女性は家事全般を担うことが多くその分の時間も拘束されるため、企業側からすると存分に働ける従業員とは見られにくい傾向があります。そしてそこには、女性が仕事に没頭しすぎるともっと家庭的であるべきといわれ、逆に家庭重視の働き方では仕事を任せられないといわれる、まさに女性への「ダブルスタンダード」が存在します。男性のように、仕事に焦点を当てた一定基準での評価を受けにくいのです。この「ダブルスタンダード」により、女性は社会的にも居場所をなくし、職場復帰も難しくなり、ジェンダー格差はさらに悪化することとなります。さらに、家事は女性がやるものだという社会通念により、彼女たちのキャリアは選択肢が非常に狭くなり、看護関係や教職など「性別による固定観念や偏りがある職業」を選ぶ流れになってしまいます。技術職や管理職に興味があっても、挑戦すら難しくなってしまう現実。この負のサイクルによって、女性の特質が活かせるのは結局は家事や家族の世話だという画一的なイメージが、より強固なものとなっていきます。

責任を分け合うことでもたらされる波及効果

この負のサイクルを変えるには、男性が家庭でのあらゆることに積極的に関わることが必要です。女性たちは職場でも家庭でも非常に疲れ切っており、その結果、バーンアウト(燃え尽き症候群)の症状や大きなストレスを抱えています。ところが男性が家庭の仕事を女性と平等に分担することで、まずは性別による役割の固定観念が変わりはじめます。「Good Guys」の著者であるデビッド・スミス氏とブラッド・ジョンソン氏は「Workplace Allies」のインタビューの中で、「真の職場での公平性を実現するためには、まず第一に家庭での公平性を確立する必要がある」と述べています。さらに、両親が家庭の仕事を協力して分担する姿を子供たちが目にすることで、その価値観が自然と身につき、将来のキャリアや人格にも良い影響を与えることが期待されます。このように、考え方や行動を家庭から見直していくことで、これまで修正が難しかった「性別による基準」が、ゆっくりと改善されていくのです。

性別による役割分担意識は家庭でも、職場でも

現代の男性たちは、その意志ひとつで、家庭でも職場でもジェンダー平等に向けた具体的な行動を取れるはずです。男性が家事や子育てに積極的に参加すると気持ちを固め、家庭での仕事を女性と平等に分担することで、こういった仕事も会社での仕事と同様の価値があることを確実に周囲に示すことができるからです。また、育児休暇の取得や勤務時間への柔軟な対応など、「ワークライフバランス」を改善するよう勤務先に働きかけることも重要です。管理職の男性たちは若手社員のメンターとなり、家庭と職場の両方で率先した行動を示すべきだと考えます。

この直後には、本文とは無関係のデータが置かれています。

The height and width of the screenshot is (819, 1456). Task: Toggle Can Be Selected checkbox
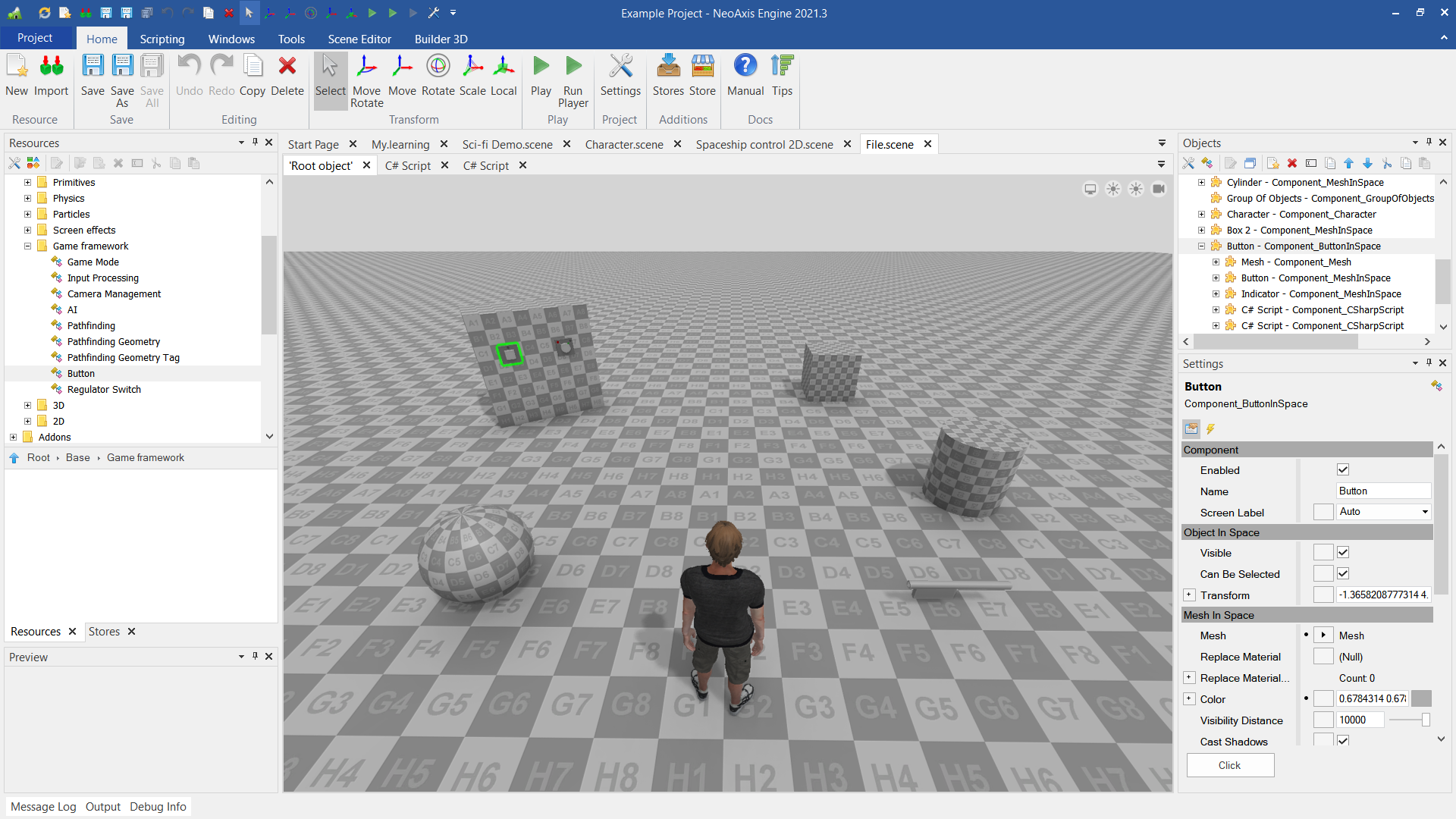pyautogui.click(x=1343, y=574)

このシフトチェンジでの男性たちの役割はとても重要で、よりバランスの取れた公正な社会は男性の協力抜きには成立しません。まずは各々の家庭で家事を協力して分担することから始めれば、それが職場での平等へと広がり、家族、組織、やがては社会全体への利益につながるはずです。公平性は、インクルーシブな職場を作りあげるために、私たちの考えや行動の根幹とすべき大変重要な要素だということを、常に忘れずにいたいものです。